Home and brothers and gardens

Well, it's good to be home. We left Chattanooga around 9:00 Monday night after the kids all went to see Ramon and Beezus (made the girls...well and Travis... cry). We said goodbye to Josh and his family and loaded up in Clifford. It had rained so hard earlier and the lightning display was spectacular. Travis said, "Tennessee is crying because we are leaving". About an hour into our trip we stopped at a Walmart to buy some snacks and some Redbox movies. By the way, Redbox? Maybe the best creation EVER, saves me stopping at Walmart to buy a cheap movie for the ride home that we will likely never watch again.

The initial plan was to stop when I got tired or in Indianapolis, whichever came first. About 3:00 AM all passengers were asleep and I took my 5 hour energy (another great creation). The GPS told me I would be home by 8:30 AM and the thought of my own bed, my own husband (not to mention my other two children and my dogs and my own shower, etc...) was overwhelmingly motivating...I just kept driving. It was one of the most peaceful drives of my life. I never felt tired at all, I got to choose my own music (and was treated to some classics), I got to watch the sun set in Tennessee and rise over northern Indiana. Lots of time for introspection and I introspected the fact that I am remarkably blessed. Gotta do something with that for sure. "To whom much is given, much is expected".

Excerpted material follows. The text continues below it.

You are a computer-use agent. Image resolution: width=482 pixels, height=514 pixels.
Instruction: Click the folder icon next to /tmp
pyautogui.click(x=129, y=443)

Shortly after I returned and kissed my two sleeping children that had stayed home, I went to bed. I was right to eagerly anticipate my own bed. Samantha and Cole were so happy to see their little brothers they spent the day with them. They went to Marinos for lunch and then to the mall. Samantha mentioned how much she liked the fact that Cole was having fun with Travis and Bryan...sometimes being a part for awhile gives everyone the chance to regain their perspective. Thankfully, Cole was still feeling the love for his little brother today and played indoor soccer with him.

We have talked to Cole a lot lately about being more patient with his little brothers. About how much they would look up to him if he would just spend some time with them. I don't want him to look back later in life, when they are friends (and I am confident that they will be friends) and realized how much he missed by not getting to know them better when they were little. He doesn't always admit it at first, but I think he is listening. A mother can ask for no more:-)


Having a garden as a homeschooler is almost a prerequisite, of course, I'm bad at following rules. So, although we decided to actually plant a garden this year, we didn't do it until early July. We bought some plants (on clearance mind you, so at least if it fails it only cost us a total of 5 American dollars). Kevin mentioned last week that the garden was, in fact, failing. He said nobody was watering it (pretty sure God took care of that this weekend, I know He watered our basement well) and the tomato plants needed to be staked. I, of course, professed a lack of knowledge on how to stake a tomato plant. So today, when he got home from work, he took his little homeschool geeks out in the back yard to play in the dirt. They pulled weeds and staked tomatoes. I asked Kevin if we will actually have any food out of our little garden. He said we would definitely have peppers. Ironically, I do not like peppers, but I will eat one, because we grew it ourselves.





1 comment:

  1. You are very funny. Your going to learn to love peppers I guess.

    How did I miss this post? Man, you are a FAST blogger! Awesome. I can't blog every day. I would like to though!